That list should certainly give some pause for thought, particularly the bolded example. Given the fairly-well-established gender gap in economics (see yesterday's post, and the long list of links at the end of it, for example), how plausible are these results? What about for mathematics and engineering?
Taking a step back, the results say that women are advantaged relative to men in those nine subject areas (and the odds ratios for all nine subjects are statistically significant), controlling for age and research performance. You could still observe an unconditional difference in the proportion of women who are part of the professoriate in those subjects, if women in those subjects are disproportionately younger and/or have lower research performance than men. I don't know about mathematics or engineering, but that could possibly be the case for economics. As I noted in this 2017 post:
The top 25% ranking for New Zealand economists can be found here. Of the 66 economists in that list, only five (that's 7.6% for those of you keeping score) are women (#26 Suzi Kerr; #44 Trinh Le; #58 Anna Strutt; #59 Rhema Vaithianathan; and #61 Hatice Ozer-Balli).
Updating that list as of today, there are 74 economists in the New Zealand top 25% ranking, of which only seven are women (#25 Suzi Kerr; #43 Trinh Le; #53 Hatice Ozer Balli; #66 Gail Pacheco; #68 Anna Strutt; #70 Susan Olivia; and #73 Asha Sundaram). That's still less than 10 percent women - economics is not exactly covering itself in gender-equality glory in terms of research performance (although I would be remiss if I didn't point out that two of the seven are at Waikato, and one of the others is a Waikato PhD graduate). At least there are a few new female economists' names appearing in the list.

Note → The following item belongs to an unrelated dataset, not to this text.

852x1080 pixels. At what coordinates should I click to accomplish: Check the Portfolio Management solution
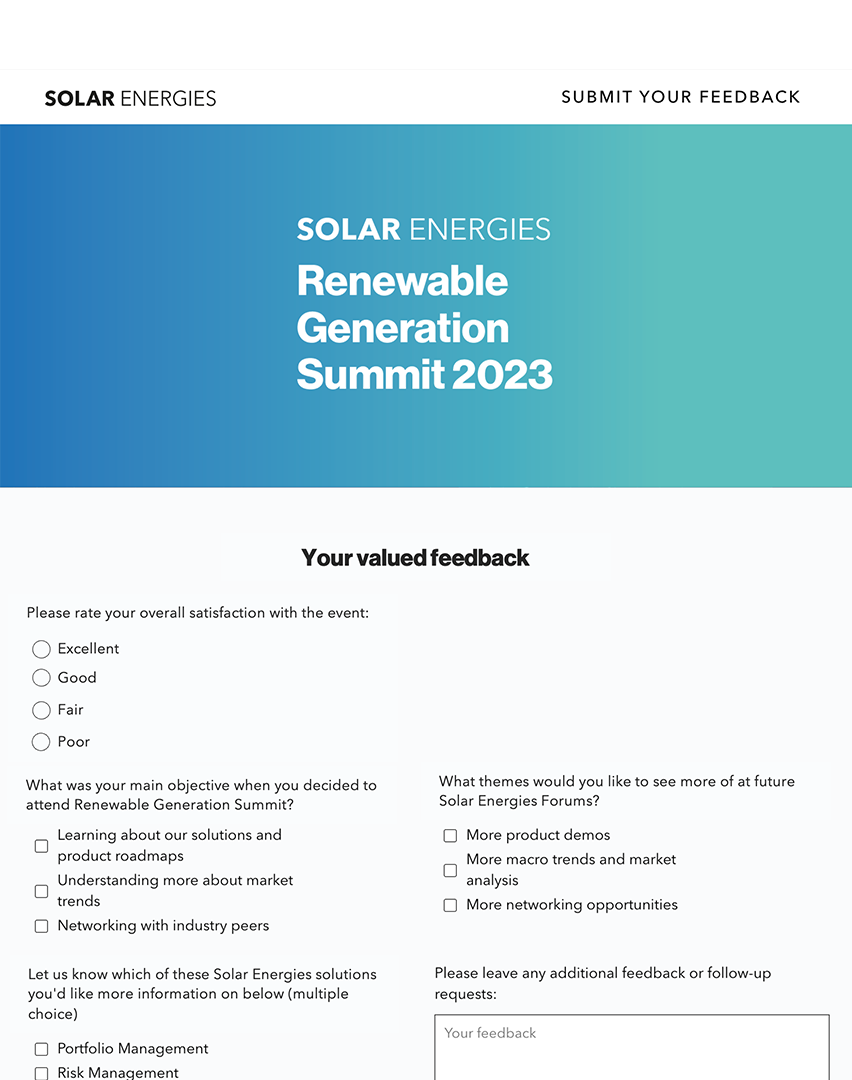click(x=42, y=1049)

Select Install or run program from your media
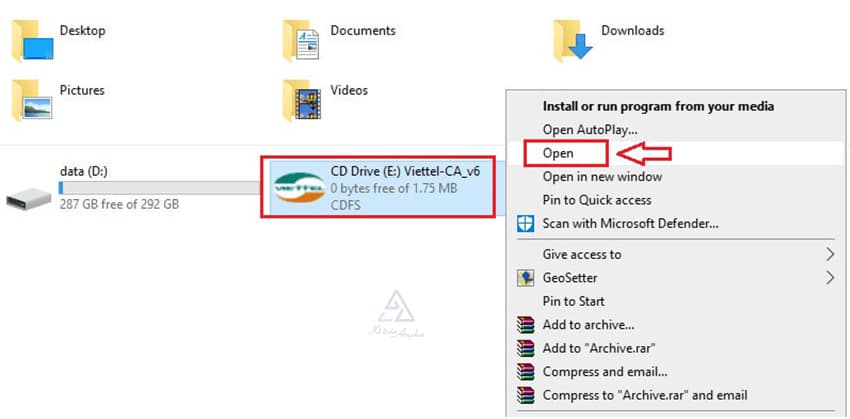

So, research performance among New Zealand women economists is much lower than for men. However, they don't appear to be disproportionately high in academic rank. Of the seven women in that top 25% list, Suzi Kerr and Trinh Le are at Motu (so not in Brower and James' dataset), Gail Pacheco and Anna Strutt are Professors, and Hatice Ozer Balli is an Associate Professor. Susan Olivia and Asha Sundaram are both Senior Lecturers. The proportion of men in the top 25% list who are Professors or Associate Professors seems to be much higher than for women. It beats me how economics ends up such an outlier in Brower and James' analysis. If anything, I would have expected economics to be an outlier in the other direction.
Finally, Brower and James conclude with:
Taken singly, the internal logic of each hiring or promotion decision might cohere. But taken together, they reveal a strong pattern in which a man’s odds of being ranked associate or full professor are more than double those of a woman with equivalent recent research score and age.
Except for some pretty surprising outliers.